In the near future, we’ll have the opportunity to read other letters submitted to this call for comments, and both SFWA and individuals will be able to review them and respond. We invite all our members, but especially those writers working in gaming and comics, to make known the effects you are seeing of artificial intelligence on your careers, for good or ill.

We will continue to study this issue and speak up where we feel we can do good. The more we learn from our membership, the more effective we will be.

The SFWA Board

 

 

TEXT OF LETTER

The Science Fiction and Fantasy Writers Association (SFWA), formerly Science Fiction and Fantasy Writers of America, is a 501(c)(3) nonprofit organization whose mission is, in part, to support, defend, and advocate for writers of science fiction, fantasy and related genres. Formed in 1965, SFWA currently has over 2,500 commercially published writers in those genres across various types of media. Its membership includes writers of both stand-alone works and short fiction published in anthologies, magazines, and in other media. SFWA is not a subsidiary of any other entity. SFWA has no subsidiaries or other ownership interest in any other organization that may be affected by the Copyright Office’s policies on AI.

It is in that capacity that we write this letter in response to the Copyright Office’s call for comment on issues raised by artificial intelligence systems. As creative writers who have long had an eye on the future, we are no strangers to the concept of artificial intelligence; indeed, the work of our members is frequently mentioned by the people who over the years have made progress in that field. We have long anticipated these developments and have thought deeply over the years about its promise and pitfalls. With this in mind, it is with much regret that we cannot yet speak in favor of using AI technology in the business of creating art.

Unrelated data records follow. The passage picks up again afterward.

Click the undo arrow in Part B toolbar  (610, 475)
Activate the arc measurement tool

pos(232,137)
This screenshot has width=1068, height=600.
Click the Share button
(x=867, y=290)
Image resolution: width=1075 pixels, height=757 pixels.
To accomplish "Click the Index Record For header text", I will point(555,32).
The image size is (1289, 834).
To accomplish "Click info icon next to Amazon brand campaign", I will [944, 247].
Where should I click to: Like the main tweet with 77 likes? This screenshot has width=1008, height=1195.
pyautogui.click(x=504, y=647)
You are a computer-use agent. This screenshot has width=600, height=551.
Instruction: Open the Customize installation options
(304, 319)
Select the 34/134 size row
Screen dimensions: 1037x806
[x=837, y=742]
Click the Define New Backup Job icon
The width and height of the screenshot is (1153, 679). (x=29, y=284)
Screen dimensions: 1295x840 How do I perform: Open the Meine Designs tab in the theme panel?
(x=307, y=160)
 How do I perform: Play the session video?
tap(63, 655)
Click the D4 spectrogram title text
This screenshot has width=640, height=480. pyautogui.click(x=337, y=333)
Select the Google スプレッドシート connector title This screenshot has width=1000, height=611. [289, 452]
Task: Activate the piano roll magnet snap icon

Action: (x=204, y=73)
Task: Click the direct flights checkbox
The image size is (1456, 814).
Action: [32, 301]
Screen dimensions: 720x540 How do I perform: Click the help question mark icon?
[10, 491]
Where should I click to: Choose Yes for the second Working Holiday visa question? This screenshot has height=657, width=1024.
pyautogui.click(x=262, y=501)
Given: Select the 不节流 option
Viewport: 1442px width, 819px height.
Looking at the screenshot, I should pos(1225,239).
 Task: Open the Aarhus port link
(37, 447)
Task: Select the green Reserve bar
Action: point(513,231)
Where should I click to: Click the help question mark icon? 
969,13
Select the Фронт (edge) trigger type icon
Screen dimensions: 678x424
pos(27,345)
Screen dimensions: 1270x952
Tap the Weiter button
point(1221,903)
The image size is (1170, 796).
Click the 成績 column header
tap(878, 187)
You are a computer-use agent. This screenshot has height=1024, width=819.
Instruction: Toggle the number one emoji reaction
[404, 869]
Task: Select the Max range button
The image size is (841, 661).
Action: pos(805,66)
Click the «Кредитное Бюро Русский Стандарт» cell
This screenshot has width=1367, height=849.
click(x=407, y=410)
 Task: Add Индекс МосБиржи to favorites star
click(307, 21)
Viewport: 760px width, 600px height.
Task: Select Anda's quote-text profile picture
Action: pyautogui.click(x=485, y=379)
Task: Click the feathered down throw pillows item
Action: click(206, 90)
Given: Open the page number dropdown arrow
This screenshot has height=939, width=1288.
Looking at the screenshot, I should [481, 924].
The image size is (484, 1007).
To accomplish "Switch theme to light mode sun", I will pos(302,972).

The current crop of artificial intelligence systems owes a great debt to the work of creative human beings. Vast amounts of copyrighted creative work, collected and processed without regard to the moral and legal rights of its creators, have been copied into and used by these systems that appear to produce new creative work. These systems would not exist without the work of creative people, and certainly would not be capable of some of their more startling successes. However, the researchers who have developed them have not paid due attention to this debt. Everyone else involved in the creation of these systems has been compensated for their contributions—the manufacturers of the hardware on which it runs, the utility companies that generate their electrical power, the owners of their data centers and offices, and of course the researchers themselves. Even where free and open source software is used, it is used according to the licenses under which the software is distributed as a reflection of the legal rights of the programmers. Creative workers alone are expected to provide the fruits of their labor for free, without even the courtesy of being asked for permission. Our rights are treated as a mere externality.

Perhaps, then, creative workers uniquely benefit from the existence of these artificial intelligence systems? Unfortunately, to date the opposite has been the case: SFWA has thus far seen mainly harm to the business of writing and publishing science fiction and fantasy as a result of the release of AI systems.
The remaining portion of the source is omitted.